We owe this to his fiery spirit, his passion for winning, his command and knowledge of the game. It should now be clear that, even when he was questioned by the media and fans for his coaching decisions – and in a place this small, every move you make as a high-profile coach is questioned – he knew what he was doing all along.
Just look at the way he retired – so late in the process that the university had no choice but to name his recommendation, Kevin Ollie, as the new head coach.
Having attended more than a hundred UConn basketball games since my freshman year there in 1990, I derived as much entertainment from watching Calhoun act on the sidelines as I did seeing his team play, perhaps even more so.
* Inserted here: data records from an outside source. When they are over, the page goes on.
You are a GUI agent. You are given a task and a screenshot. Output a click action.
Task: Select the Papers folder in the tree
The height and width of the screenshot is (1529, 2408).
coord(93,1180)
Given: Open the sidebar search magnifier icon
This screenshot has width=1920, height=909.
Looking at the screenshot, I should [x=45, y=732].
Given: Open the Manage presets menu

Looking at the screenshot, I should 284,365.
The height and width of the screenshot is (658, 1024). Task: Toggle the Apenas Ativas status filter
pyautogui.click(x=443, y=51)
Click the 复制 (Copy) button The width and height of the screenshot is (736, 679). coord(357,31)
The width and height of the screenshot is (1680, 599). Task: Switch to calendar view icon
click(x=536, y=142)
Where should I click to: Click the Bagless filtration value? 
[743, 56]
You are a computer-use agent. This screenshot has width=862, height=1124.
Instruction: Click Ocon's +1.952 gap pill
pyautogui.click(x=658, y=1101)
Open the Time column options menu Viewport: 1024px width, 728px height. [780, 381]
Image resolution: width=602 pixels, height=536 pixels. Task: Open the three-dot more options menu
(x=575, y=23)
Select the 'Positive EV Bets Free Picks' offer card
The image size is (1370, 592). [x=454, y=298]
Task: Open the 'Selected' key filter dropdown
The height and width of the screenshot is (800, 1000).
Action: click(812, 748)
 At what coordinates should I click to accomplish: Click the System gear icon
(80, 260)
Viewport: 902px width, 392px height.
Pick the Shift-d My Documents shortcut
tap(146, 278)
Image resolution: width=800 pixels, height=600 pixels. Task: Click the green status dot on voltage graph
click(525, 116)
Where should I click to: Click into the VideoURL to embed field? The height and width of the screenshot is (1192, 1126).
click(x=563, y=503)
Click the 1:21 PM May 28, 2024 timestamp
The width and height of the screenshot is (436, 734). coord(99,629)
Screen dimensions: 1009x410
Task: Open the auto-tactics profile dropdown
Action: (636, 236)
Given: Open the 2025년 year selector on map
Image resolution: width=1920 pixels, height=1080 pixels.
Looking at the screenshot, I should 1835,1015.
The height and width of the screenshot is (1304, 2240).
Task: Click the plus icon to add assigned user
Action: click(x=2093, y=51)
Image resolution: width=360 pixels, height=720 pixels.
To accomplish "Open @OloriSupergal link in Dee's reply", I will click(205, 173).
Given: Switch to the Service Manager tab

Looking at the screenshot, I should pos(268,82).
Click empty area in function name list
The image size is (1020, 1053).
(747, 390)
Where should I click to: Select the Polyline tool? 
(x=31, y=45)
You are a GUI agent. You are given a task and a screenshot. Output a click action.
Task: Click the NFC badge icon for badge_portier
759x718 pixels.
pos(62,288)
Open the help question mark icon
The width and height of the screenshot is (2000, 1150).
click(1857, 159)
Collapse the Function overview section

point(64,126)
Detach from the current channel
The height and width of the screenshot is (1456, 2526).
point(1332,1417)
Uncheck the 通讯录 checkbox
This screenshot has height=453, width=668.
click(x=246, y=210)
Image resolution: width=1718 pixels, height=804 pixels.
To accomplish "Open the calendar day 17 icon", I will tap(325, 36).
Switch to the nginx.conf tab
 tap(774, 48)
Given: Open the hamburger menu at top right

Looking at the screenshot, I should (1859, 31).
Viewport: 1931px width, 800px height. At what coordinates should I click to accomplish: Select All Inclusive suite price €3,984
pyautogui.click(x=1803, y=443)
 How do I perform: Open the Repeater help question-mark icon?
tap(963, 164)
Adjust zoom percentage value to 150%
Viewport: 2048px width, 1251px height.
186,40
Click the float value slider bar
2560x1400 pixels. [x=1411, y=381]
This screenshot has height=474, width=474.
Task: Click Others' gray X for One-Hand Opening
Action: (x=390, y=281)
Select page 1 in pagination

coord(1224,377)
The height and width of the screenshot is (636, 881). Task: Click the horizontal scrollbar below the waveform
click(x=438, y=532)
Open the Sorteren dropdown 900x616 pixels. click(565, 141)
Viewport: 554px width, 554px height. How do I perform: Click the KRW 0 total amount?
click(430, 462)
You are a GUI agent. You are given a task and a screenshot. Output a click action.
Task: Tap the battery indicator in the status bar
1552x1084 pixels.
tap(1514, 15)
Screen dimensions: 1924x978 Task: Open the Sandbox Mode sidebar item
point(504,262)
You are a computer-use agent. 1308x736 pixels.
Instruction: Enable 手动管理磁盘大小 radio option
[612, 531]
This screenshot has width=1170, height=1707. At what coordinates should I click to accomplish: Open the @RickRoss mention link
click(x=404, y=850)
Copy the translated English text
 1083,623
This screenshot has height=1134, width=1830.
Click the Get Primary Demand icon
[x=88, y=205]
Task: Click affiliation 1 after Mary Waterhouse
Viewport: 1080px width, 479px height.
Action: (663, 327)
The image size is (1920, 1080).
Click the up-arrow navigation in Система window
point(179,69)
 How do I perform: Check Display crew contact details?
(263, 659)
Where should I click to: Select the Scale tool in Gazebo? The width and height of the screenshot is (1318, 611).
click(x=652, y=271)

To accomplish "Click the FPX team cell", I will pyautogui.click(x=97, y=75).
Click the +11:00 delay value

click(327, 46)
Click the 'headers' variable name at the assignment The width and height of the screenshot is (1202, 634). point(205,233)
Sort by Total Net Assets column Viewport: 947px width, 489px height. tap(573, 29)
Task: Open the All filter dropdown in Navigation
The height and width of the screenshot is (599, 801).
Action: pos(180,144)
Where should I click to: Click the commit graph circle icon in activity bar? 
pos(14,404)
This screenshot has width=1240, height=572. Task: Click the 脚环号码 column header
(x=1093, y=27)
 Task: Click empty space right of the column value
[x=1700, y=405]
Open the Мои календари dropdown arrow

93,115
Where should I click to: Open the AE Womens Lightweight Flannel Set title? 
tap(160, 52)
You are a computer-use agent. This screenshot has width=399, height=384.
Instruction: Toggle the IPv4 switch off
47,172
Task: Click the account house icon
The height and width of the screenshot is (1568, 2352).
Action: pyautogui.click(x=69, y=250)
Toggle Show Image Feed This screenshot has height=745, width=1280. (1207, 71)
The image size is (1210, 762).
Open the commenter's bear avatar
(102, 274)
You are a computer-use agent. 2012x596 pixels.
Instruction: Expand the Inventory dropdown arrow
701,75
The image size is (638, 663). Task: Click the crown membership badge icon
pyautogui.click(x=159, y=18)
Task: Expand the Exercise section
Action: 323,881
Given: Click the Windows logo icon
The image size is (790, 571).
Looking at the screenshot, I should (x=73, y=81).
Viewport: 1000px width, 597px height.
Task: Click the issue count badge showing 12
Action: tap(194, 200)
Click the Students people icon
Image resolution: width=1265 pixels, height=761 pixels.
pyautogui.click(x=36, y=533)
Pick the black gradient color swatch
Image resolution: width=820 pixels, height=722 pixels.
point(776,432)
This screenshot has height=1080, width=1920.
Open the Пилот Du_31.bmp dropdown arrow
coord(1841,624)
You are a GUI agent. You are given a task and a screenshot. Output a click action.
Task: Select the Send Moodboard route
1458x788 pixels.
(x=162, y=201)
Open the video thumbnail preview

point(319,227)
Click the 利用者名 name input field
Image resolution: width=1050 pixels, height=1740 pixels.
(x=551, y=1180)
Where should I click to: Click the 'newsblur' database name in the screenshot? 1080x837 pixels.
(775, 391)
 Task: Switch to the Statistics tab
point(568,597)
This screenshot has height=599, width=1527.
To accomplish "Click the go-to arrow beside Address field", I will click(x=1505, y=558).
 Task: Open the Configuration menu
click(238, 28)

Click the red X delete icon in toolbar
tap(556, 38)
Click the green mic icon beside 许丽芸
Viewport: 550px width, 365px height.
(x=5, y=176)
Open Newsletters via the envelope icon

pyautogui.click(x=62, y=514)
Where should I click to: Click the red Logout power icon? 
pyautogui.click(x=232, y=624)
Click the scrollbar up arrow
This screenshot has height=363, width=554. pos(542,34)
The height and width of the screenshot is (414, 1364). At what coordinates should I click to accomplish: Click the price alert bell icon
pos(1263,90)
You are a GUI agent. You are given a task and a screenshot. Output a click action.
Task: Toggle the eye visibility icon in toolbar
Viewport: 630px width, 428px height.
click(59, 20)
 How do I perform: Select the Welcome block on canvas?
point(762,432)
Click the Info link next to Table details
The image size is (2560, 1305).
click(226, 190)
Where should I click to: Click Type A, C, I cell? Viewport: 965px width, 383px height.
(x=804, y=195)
On TV, I would have paid an extra fee to have a separate camera locked on him for the whole game, his body swaying, arms gesturing, having “conversations” with officials that were largely one-sided.
It is true that his courtside dialogue was often not PG-rated. From the second tier of the XL Center, as a season ticket holder I could hear him chew out one of his players after calling a timeout ten seconds into a game. The arena would turn library quiet, just to catch a few words of what he was saying. Though embarrassing for the player involved, the public criticism, which usually stemmed from playing lazily, usually worked.
His relationship with referees could best be described as tenuous. While most coaches stayed near their assigned spot in front of the bench during a game, he often wandered five feet onto the court. Calhoun stomped the floor if a player didn’t box out on a rebound or if he made an errant pass, and I saw the coach more than once put his dress shoe into the UConn Club sign on the bottom of the scorer’s table in a fit of fury over something that didn’t meet his expectations.
And of course, this is exactly what I liked about him, what many of us liked about him. His attitude.
After all, this was the guy who refused to throw out the first pitch at Yankee Stadium one year, staying true to his Boston roots.
It’s this attitude and his passion that I’ll most miss, as I’m sure his players will. It’s this passion that propelled UConn from a promising basketball program in the late 80s to one that became a favorite, year after year, to win Big East championships. It’s this passion that made elite high school athletes perform so well at the collegiate level. As any coach knows, it takes more than mere talent to win games.
While Calhoun’s retirement was a national story – ESPN called on its team of basketball analysts on Thursday for commentary during their off-season – its statewide implications will be felt the most. For the last 20 years, the UConn men have been expected to win, and because of this, between 10,000 and 16,000 fans filled seats in Hartford and at Gampel Pavilion to witness this greatness. And hundreds of thousands more watched on television, often at the edge of our seats.
Jim Calhoun’s retirement was not unexpected – he did not commit to return as coach until the end of summer last year – but Thursday will go down as a sad day for Connecticut sports, on par with the announcement that the Whalers were leaving Hartford in 1997. When Geno Auriemma decides to retire, we will feel a similar void.
UConn basketball is arguably the closest thing we have to a men’s professional sport in our state. Whether you agreed with his antics or not, if you cared about Connecticut basketball for the last few decades, you are going to miss Jim Calhoun. I know I will.
David Polochanin of Marlborough is a teacher and freelance writer.